━━━ Task material ━━━

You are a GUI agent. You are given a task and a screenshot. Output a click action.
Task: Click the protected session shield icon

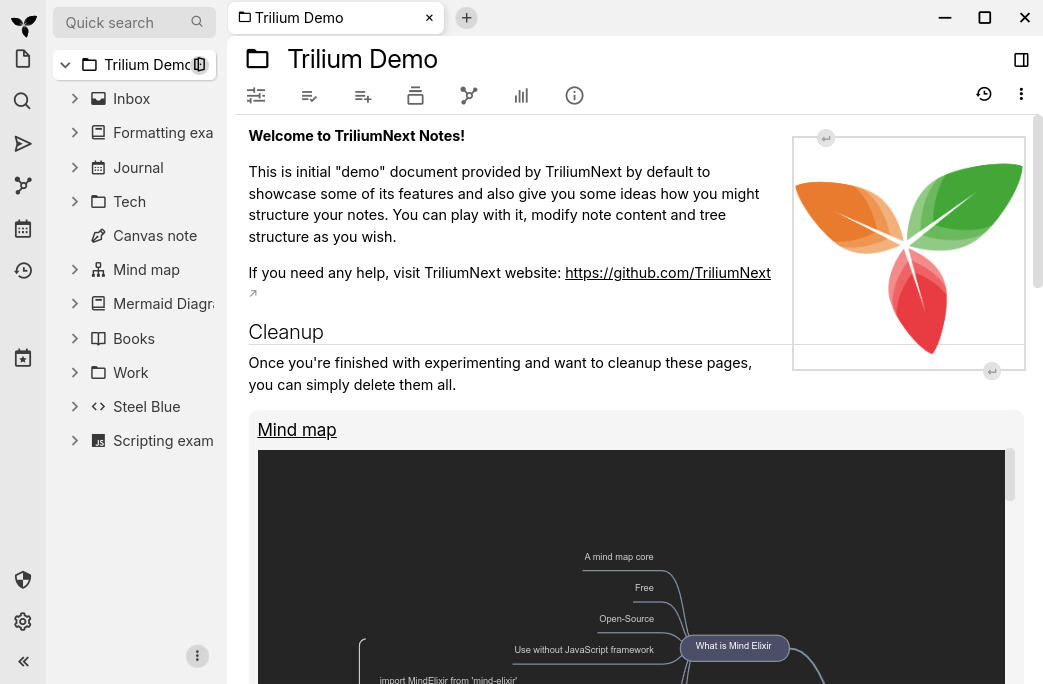[x=23, y=580]
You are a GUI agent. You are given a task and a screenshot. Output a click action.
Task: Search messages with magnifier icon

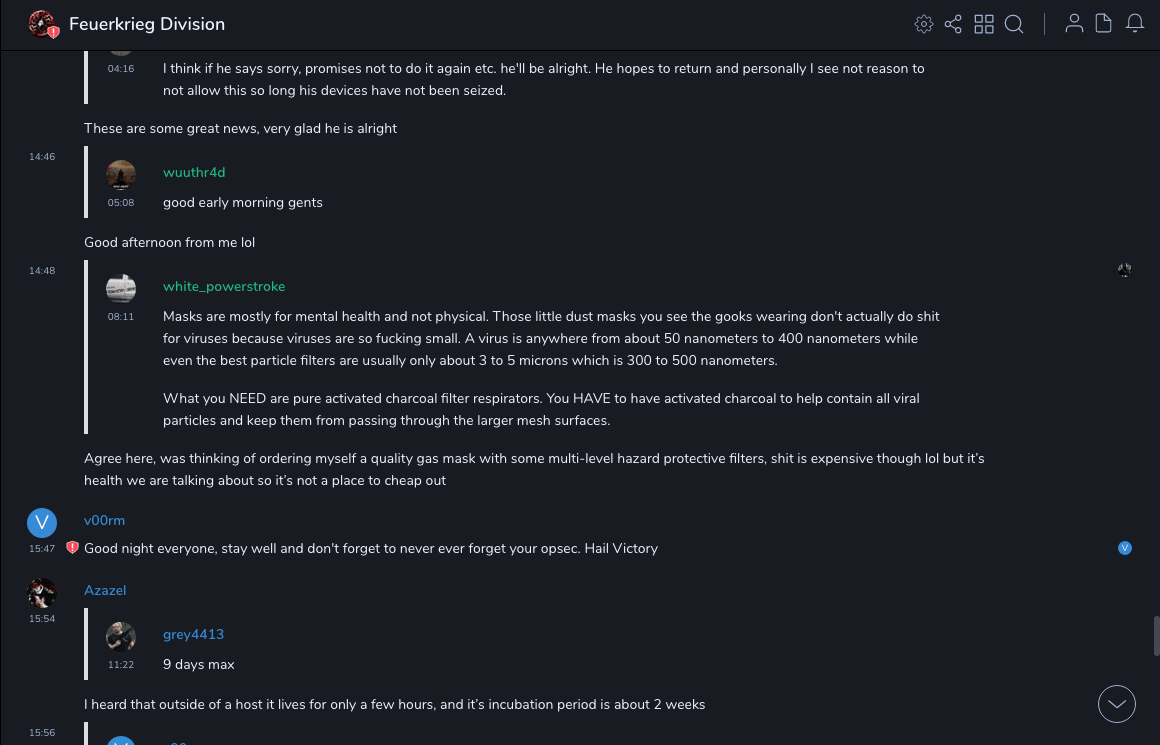coord(1014,24)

━━━

What is required: Return the full listing exactly as written, without any of its images.

Task result:
You are a GUI agent. You are given a task and a screenshot. Output a click action.
Task: Click the protected session shield icon

[x=23, y=580]
You are a GUI agent. You are given a task and a screenshot. Output a click action.
Task: Search messages with magnifier icon

coord(1014,24)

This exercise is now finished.